The bulk of these stories are anecdotes from her seasonal work as a skiffwoman and her improvised journeys across America, peppered with a few fictions and a sewing how-to. At its best, Second Set Out does what only the strongest perzines can do: involve the reader in the writer’s life as a companion. It helps that hers happens to be a fairly interesting sort of life. As both a Portland hipster and an Alaskan fisherman, Bowstern straddles two worlds, and it’s this unique mix of life experiences that makes her voice so interesting. Her work stories have the tough, swaggering humour of hard labourers, but it’s tempered by her position as a writer and as a woman in a male-dominated trade. These differences mean she is something of an outsider, a position she shares with the reader. It means she can laugh as boisterously as anyone at the antics of her acquaintance Rick, a drunk whose practical jokes include slipping a coworker’s severed finger into his launderman’s jacket pocket; it means also that she can step back to notice how, after having later become a dull abstaining Christian, Rick’s new companion watches his every move like “someone out with a formerly vicious dog.”
Reading Bowstern’s stories of rural Alaska, with its generous, companionable people and grey horizons of boredom and despair made that isolated state feel real to me for the first time. With her preferred method of travel (hitchhiking) and accommodation (couch surfing), she is able to write from the perspective of a guest in these people’s homes, with real familiarity:
“Ana Helena offered Darby thirty dollars to rent his car to take me to Homer. Darby agreed immediately, but said he’d have to start it for us because it was having some trouble. […] Darby tried starting it. The engine caught and died several times. We hooked up battery cables. No luck. After a half-hour I began assuring Ana that it was okay, I could hitchhike to Homer, but Darby was a man possessed. He began pouring gas directly into the carburetor where it burst into flame inches from his face. The first time this happened we were all a little spooked but Darby was unfazed. He continued to pour the gas, motion for Gretchen to turn it over, then he’d jump back from the flames, beat out the fire with an oily rag and do it all over again. At one point he poured gas into the carburetor while leaning over the engine with a cigarette hanging out of his mouth. I felt like I was trapped in a Raymond Carver story. Gretchen waved sadly at us when we finally left. Darby was still under the hood, concentrating too hard to wave. Ana Helena told me eight months later that Darby has since shot himself dead, and that Gretchen and their little girl were managing.”
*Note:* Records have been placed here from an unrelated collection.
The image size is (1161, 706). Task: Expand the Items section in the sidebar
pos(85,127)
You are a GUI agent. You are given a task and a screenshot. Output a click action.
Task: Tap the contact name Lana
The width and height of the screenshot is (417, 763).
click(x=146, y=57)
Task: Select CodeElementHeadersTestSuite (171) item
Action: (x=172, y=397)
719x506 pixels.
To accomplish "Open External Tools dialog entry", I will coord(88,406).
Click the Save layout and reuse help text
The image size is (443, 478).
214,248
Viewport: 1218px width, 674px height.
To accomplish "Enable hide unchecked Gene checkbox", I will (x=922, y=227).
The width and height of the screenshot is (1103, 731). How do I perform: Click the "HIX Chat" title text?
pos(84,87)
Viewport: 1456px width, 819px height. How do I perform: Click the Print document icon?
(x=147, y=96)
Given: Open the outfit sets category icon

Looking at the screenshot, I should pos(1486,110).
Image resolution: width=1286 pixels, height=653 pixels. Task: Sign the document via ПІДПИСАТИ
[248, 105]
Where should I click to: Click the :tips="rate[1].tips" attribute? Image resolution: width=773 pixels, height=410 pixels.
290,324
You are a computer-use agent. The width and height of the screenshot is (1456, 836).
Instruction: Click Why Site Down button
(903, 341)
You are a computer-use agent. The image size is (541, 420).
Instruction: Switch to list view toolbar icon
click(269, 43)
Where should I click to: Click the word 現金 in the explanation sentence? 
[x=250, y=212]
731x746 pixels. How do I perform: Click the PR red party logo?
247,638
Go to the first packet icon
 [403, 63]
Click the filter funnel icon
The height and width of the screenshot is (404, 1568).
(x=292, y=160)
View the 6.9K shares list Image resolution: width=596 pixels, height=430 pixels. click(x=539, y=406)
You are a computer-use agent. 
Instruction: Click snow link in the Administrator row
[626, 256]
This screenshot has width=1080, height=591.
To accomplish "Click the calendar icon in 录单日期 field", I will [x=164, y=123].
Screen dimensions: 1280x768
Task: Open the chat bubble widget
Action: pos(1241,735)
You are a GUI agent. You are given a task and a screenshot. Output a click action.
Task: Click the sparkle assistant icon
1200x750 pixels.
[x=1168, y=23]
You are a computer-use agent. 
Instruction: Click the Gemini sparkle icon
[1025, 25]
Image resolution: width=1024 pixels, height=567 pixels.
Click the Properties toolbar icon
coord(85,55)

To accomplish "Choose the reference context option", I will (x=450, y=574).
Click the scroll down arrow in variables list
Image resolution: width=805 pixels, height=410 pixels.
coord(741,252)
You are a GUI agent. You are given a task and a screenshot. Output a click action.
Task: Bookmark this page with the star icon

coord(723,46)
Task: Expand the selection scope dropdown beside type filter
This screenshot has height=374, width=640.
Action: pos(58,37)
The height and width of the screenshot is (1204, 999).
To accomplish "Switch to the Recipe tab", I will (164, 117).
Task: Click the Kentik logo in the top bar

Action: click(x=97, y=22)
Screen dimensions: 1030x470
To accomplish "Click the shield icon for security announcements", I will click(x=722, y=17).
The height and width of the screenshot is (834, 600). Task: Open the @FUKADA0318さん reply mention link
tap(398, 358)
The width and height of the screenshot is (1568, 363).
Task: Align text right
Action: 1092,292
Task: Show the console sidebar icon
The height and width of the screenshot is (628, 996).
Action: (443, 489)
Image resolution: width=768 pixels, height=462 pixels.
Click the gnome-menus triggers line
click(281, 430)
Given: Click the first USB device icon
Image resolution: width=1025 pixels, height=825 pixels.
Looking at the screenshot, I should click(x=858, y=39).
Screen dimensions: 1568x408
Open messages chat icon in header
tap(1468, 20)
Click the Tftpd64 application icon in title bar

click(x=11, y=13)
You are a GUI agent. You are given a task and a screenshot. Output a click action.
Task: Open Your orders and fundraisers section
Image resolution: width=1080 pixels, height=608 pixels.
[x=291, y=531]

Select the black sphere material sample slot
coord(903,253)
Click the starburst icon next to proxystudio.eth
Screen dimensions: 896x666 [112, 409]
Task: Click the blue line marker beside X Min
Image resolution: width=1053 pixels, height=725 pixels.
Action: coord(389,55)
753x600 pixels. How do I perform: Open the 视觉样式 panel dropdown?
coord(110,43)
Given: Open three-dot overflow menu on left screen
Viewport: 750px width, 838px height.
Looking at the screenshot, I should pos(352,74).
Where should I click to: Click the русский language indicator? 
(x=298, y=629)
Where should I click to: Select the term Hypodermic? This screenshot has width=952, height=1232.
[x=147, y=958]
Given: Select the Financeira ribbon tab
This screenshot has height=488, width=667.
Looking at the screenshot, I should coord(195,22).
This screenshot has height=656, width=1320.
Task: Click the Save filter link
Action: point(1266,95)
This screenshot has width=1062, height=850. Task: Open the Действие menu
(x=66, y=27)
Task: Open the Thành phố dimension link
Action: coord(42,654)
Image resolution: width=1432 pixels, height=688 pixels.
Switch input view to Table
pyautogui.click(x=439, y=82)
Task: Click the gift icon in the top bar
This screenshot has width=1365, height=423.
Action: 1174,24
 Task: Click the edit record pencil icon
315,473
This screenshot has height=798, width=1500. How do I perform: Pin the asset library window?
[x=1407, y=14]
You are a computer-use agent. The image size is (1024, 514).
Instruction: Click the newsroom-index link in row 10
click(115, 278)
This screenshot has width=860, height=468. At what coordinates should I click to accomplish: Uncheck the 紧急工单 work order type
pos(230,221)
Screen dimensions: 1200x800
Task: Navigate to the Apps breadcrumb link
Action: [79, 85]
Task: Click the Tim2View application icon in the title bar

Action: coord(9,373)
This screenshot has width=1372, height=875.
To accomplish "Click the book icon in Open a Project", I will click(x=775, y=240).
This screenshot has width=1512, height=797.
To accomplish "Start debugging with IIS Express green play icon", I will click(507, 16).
The most wrenching story here is “Same Old Story,” written for MINE, a zine of abortion stories; if you read enough zines, you’ll encounter many pieces on the subject, but like Tolstoy’s quote about unhappy families, every abortion narrative is painfully unique. Bowstern “turns up pregnant” mid-voyage, and between her shame at letting down her crew and the extreme difficulty of securing an abortion in Kodiak, Alaska, she’s put through a real emotional and physical ringer. Though she is not entirely without the kindness and support of her acquaintances, her story is a reminder of the institutional and social challenges a woman must navigate to exercise her right to choose, particularly in isolated, rural settings.
A few of the stories, mostly those which do not directly concern her own experiences, have some literary affectations that come across as stilted and distract from the distinctive personal voice which is Bowstern’s strength as a storyteller, but for the most part, this is a first rate zine. The edition I bought has a different cover from the one listed on Bowstern’s website, so I’m guessing it’s the reprint from Portland’s Eberhardt Press. In any case, it’s one of the prettiest zine covers I’ve seen.